Cerca de 40 mil edifícios de Ponta Delgada avaliados para detetar vulnerabilidades

Cerca de 40 mil edifícios de Ponta Delgada avaliados para detetar vulnerabilidades

 

LUSA/AOnline   Regional   9 de Fev de 2016, 10:26

Cerca de 40 mil edifícios do concelho de Ponta Delgada, estão a ser avaliados para detetar eventuais vulnerabilidades, um trabalho liderado pela Proteção Civil municipal encetado no início de 2014 e que vai estar concluído este mês.

O objetivo é “avaliar o grau de vulnerabilidades do edificado do concelho” para, posteriormente, “notificar os proprietários dos edifícios que apresentem risco a realizarem obras de reparações, recuperações ou demolições, de acordo com o definido no Regulamento de Edificação e Urbanização”, informou à Lusa a Proteção Civil.

O coordenador municipal da Proteção Civil de Ponta Delgada, Pedro Azevedo, explicou hoje que o levantamento, feito por observação visual externa, procurou detetar “casos de ruína, deterioração das coberturas e das madeiras, existência de fissuração, deformação de paredes, destacamentos de rebocos e pinturas, existência de manchas em paredes ao nível de solo, e de bolores, fungos e vegetação”.
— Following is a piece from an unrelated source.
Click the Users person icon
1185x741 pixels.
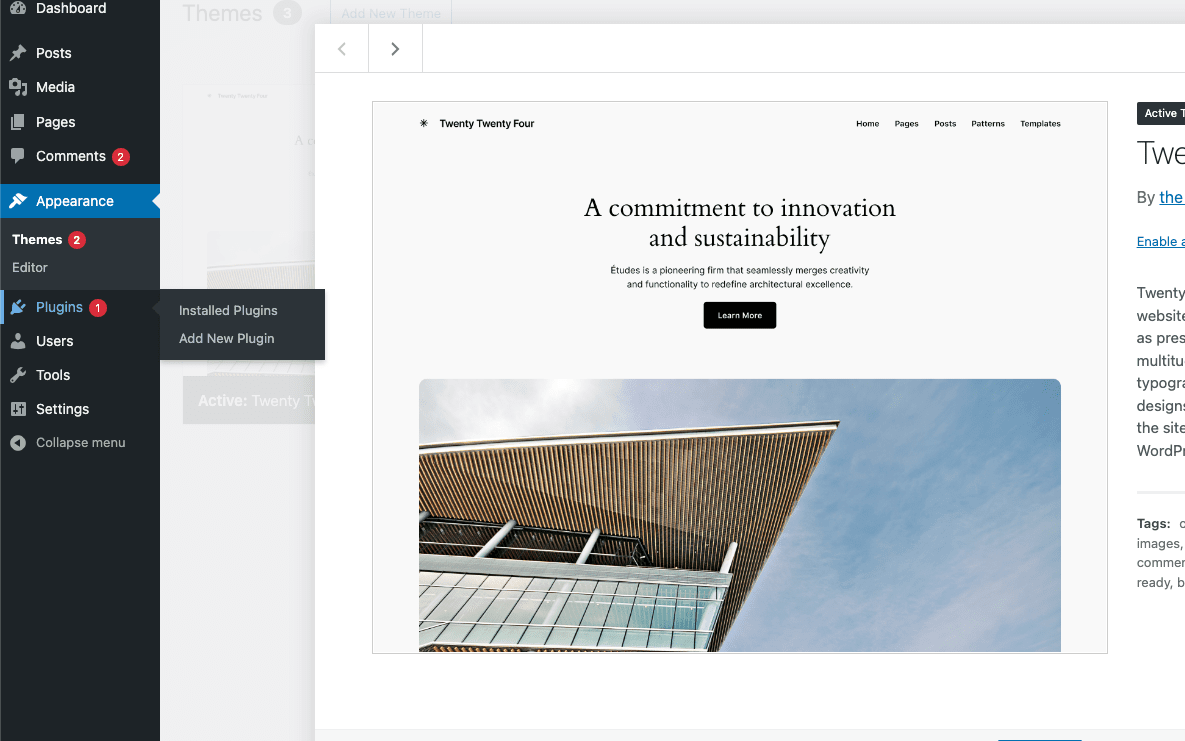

Segundo dados da Proteção Civil Municipal, no centro histórico da sede do concelho, que engloba as freguesias de São José, São Pedro, Santa Clara e São Sebastião, um terço dos 6.194 edifícios apresenta uma “vulnerabilidade elevada”. A maioria dos edifícios - 3.443 - regista uma vulnerabilidade baixa.

O coordenador adiantou que “o Regulamento de Edificação e Urbanização diz que os proprietários de edifícios, de oito em oito anos no máximo, têm de proceder a obras de conservação”, admitindo, contudo, que, na realidade, “isso não acontece”.

Pedro Azevedo referiu que a Proteção Civil ou a Câmara de Ponta Delgada “não podem assumir a responsabilidade dos edifícios que são privados, os proprietários é que têm essa obrigação legal de ter que os conservar de maneira a que não apresentem riscos para a segurança de pessoas e bens”.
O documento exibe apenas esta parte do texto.